Although the thunderstorms are expected to be fast-moving, rain may fall quickly and heavily enough to cause localized flooding. In the heaviest downpours, up to eight inches of rain could be achieved Friday into Saturday.
Those planning to travel Friday night must be extra cautious, as the depth of water is hard to gauge at night. Motorists should never cross a flooded roadway, day or night. When encountering a flooded area, turn around and find an alternate route.
“Those traveling at higher speeds across portions of interstates 10, 20 and 35 will need to reduce speeds during any downpours to prevent hydroplaning,” Gilbert said.
She explained that while flash flooding most often strikes low-lying and poor drainage areas first, no area is truly exempt from the risks of heavy downpours.
Thunderstorms are expected to continue to move eastward Saturday across the southern portions of Louisiana and Mississippi, into Alabama, Florida, Georgia and South Carolina.
AccuWeather meteorologists are watching for another round of severe weather early next week as a potent storm takes shape over northern Texas and tracks east. The storm’s cold front will trigger the threat for torrential downpours, potentially damaging wind gusts — and moisture from the Gulf of Mexico will add fuel to the thunderstorms that ignite.
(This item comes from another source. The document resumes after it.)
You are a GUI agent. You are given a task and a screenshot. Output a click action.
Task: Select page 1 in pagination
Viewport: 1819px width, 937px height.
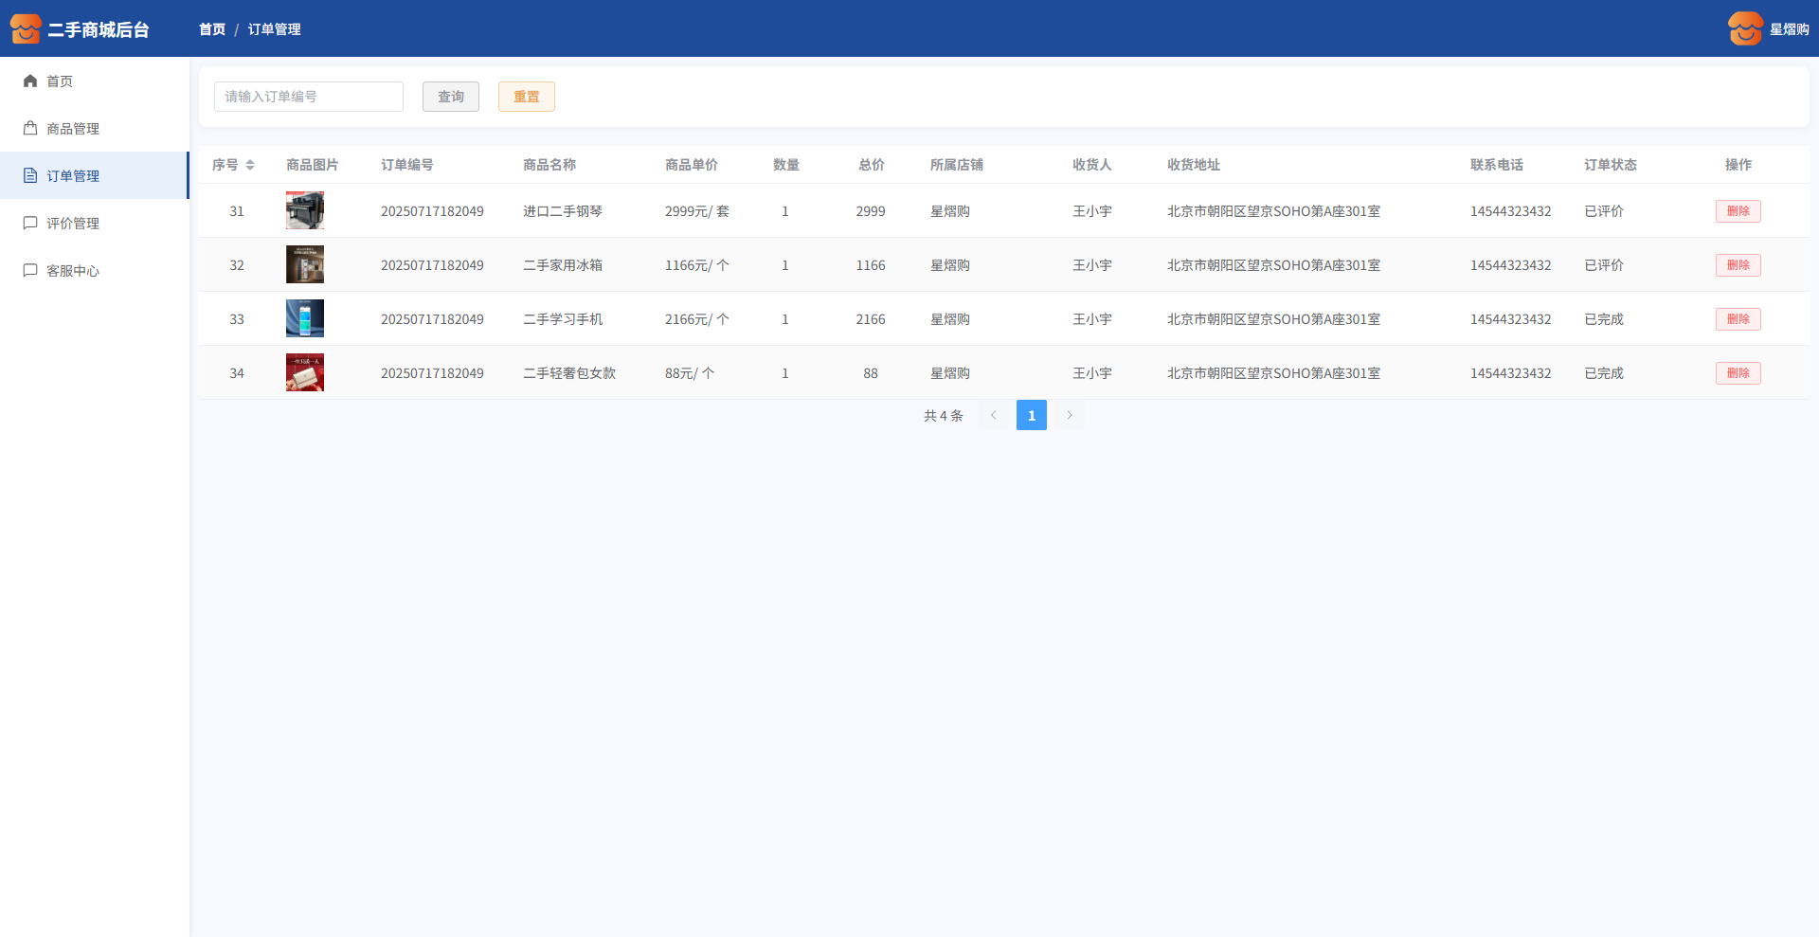pos(1031,415)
As the next system tracks farther to the east by the middle of next week, the threat for severe weather will increase over the Mississippi Valley and northwestern Gulf Coast area.
Many residents in the South recall “the spring of 2011 as one of the most active springs in recorded history for severe weather, especially April with over 700 tornadoes, but it was a later start to that tornado season,” extreme meteorologist Reed Timmer said.
Similar to 2011, the start to severe weather season has been slow to develop across the United States with AccuWeather meteorologists expecting spring severe weather to turn more active in the coming weeks.
Only 34 tornadoes touched down in the U.S. since April 1 as of April 20, according to the Storm Prediction Center. On average, 224 tornadoes occur during April in the U.S.
Forecasters say the latest data is pointing toward April closing with a below-average number of tornadoes. But, AccuWeather Lead Long-Range Forecaster Paul Pastelok predicted that as the calendar flips to May severe weather will ramp up.
The number of severe thunderstorms can drastically increase during the months of May and June, which can also lead to an increase in the number of tornadoes that develop. AccuWeather meteorologist predict between 250 to 325 tornadoes will occur during the month of May. On average, 269 tornadoes occur during May in the U.S.